The witness took an epistle out of his pocket, and handed it to the examining counsel; who, in turn, passed it up to the judge.

It was a dingy-looking document, blotched over with postmarks, stained by travel, and a good deal embrowned by being kept several years in the atmosphere of a London law-office.

“My Lord,” said the plaintiff’s counsel, “I have to request that that letter be read to the gentlemen of the jury.”

“Certainly, let it be read,” was the response of his Lordship.

It was read. It was the letter which the chief Corvino had addressed to the father of his captive, conveying the terrible threat and still more fearful enclosure.

The reading caused “sensation in the court.”

“Mr Lawson,” pursued the same questioner, after the excitement had a little subsided, “may I ask you to state to the jury what you know about the enclosure spoken of in this letter? Tell us all about it.”

“I shall tell you what General Harding told me. He said he received in it a finger, which was that of his son. He recognised it by a scar well known to him: it was the scar of a cut given him by his elder brother, when they were boys out shooting together.”

“Can you tell what became of that finger?”

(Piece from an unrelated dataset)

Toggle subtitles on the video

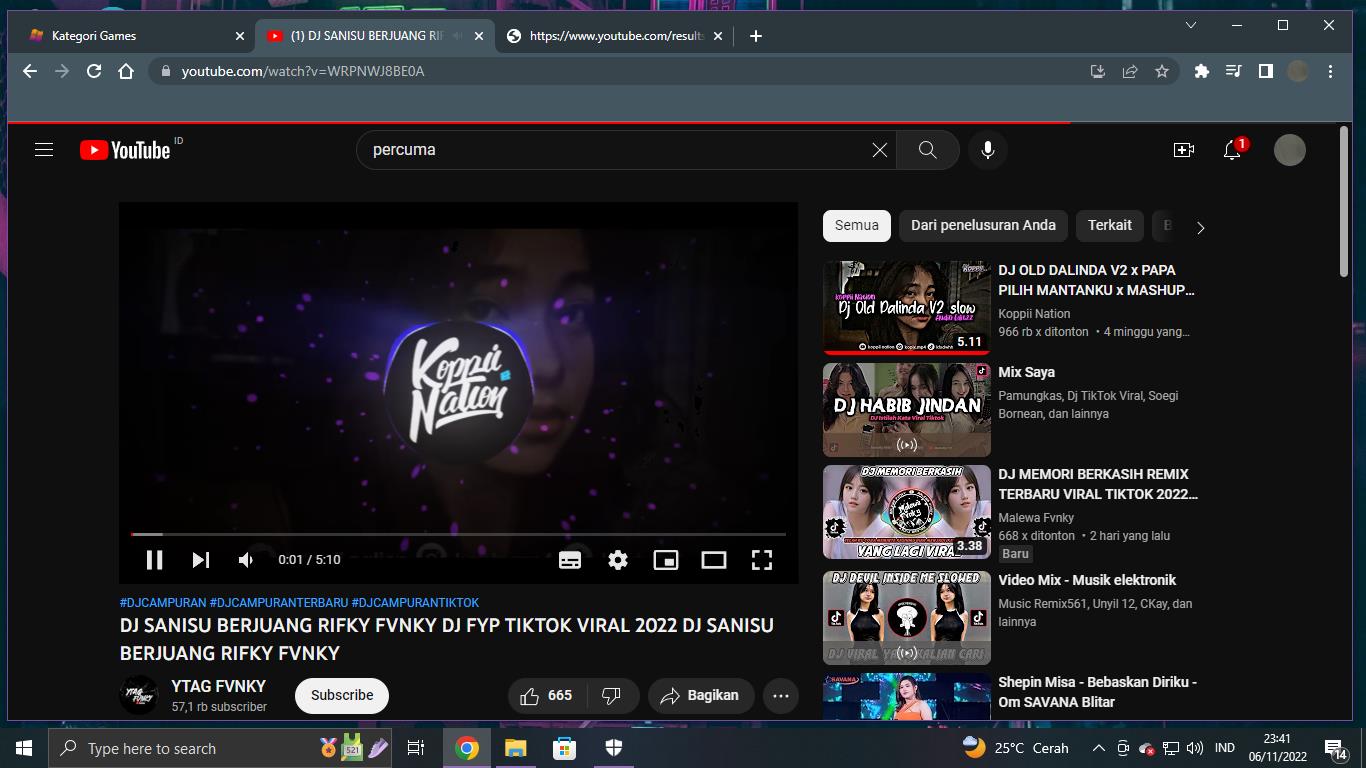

“I can. It is here. General Harding placed it in my hands, along with the letter in which it had been enclosed.”

The witness then handed up the finger spoken of. It was a ghastly confirmation of his testimony, and produced a tremendous sensation in court; which continued, long after Mr Lawson had been noticed to leave the witness-box.

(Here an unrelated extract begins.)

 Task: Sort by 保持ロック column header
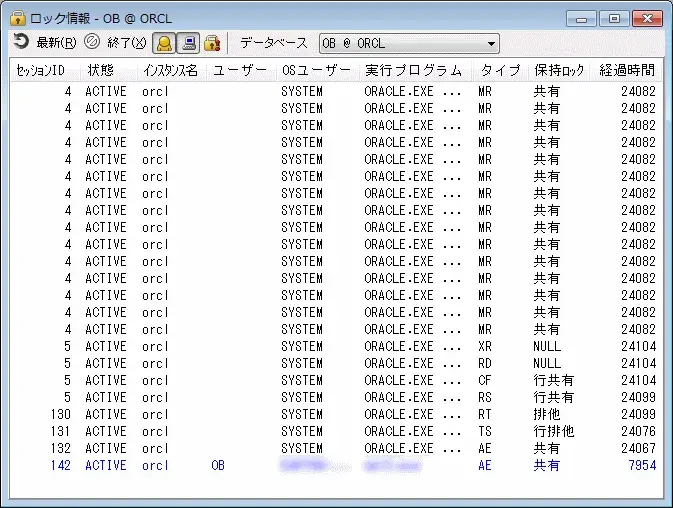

“My Lord!” called out the plaintiff’s counsel, “I have one more witness to examine, and then we shall be done. This is Mr Henry Harding.”

“The gentleman who so calls himself!” interposed one of the barristers who had been briefed by the party for the defence.

“And who will so prove himself!” confidently retorted the plaintiff’s counsel.

By consent of the judge, the claimant was put upon the stand, and became emphatically the cynosure of every eye in the crowded court.

He was elegantly, though not foppishly dressed, wearing upon his hands a pair of stout dogskin gloves.

“May I ask you, sir,” said his counsel, “to draw off your gloves? The left-hand one will be enough.”

The request was complied with, the witness making no other answer.

“Now, sir, have the goodness to hold out your hand, so that the jury may see it.”

The hand was stretched forth. It wanted the little finger!

Increased sensation in the court!

“My Lord, and gentlemen of the jury, you perceive there is a finger missing? It is here.”

As the counsel said this, he stepped towards the witness-box, holding the strange object in his hand. Then, quietly raising the hand of his client, he placed the missing finger in juxtaposition with the stump, from which it had long ago been so cruelly severed.

There could be no doubt about the correspondence. The white cartilaginous seam that indicated the scar, commencing upon the back of the hand, and running longitudinally, was continued to the finger’s tip. The jury could not help being convinced. The claimant was Henry Harding.

The sensation in court had now come to its climax; and so had the trial to its end.

The case of “Harding versus Harding” was by an unanimous verdict decided in plaintiff’s favour – defendant “to pay costs in the suit!”

Chapter Sixty Six

What Became of Them

Six months after the trial I received an invitation to spend a week at Beechwood Park, and take a share in its shootings.

Start not, reader! My host was not Nigel Harding, nor my hostess his wife, née Belle Mainwaring. The new master and mistress of the mansion were both better people, and both old acquaintances, whom I had encountered in the campo of the Parana. They were Henry Harding and his fair Italian sposa, now fully put in possession of their English estate.

I was not the only guest they were entertaining. The house was full of company, among whom were the ci-devantsindico of the Val di Orno, his son, and South American daughter-in-law.

If Henry Harding had lost one of his fingers, he had recovered all his old friends, and added a host of others, while Lucetta was surrounded by her own kindred.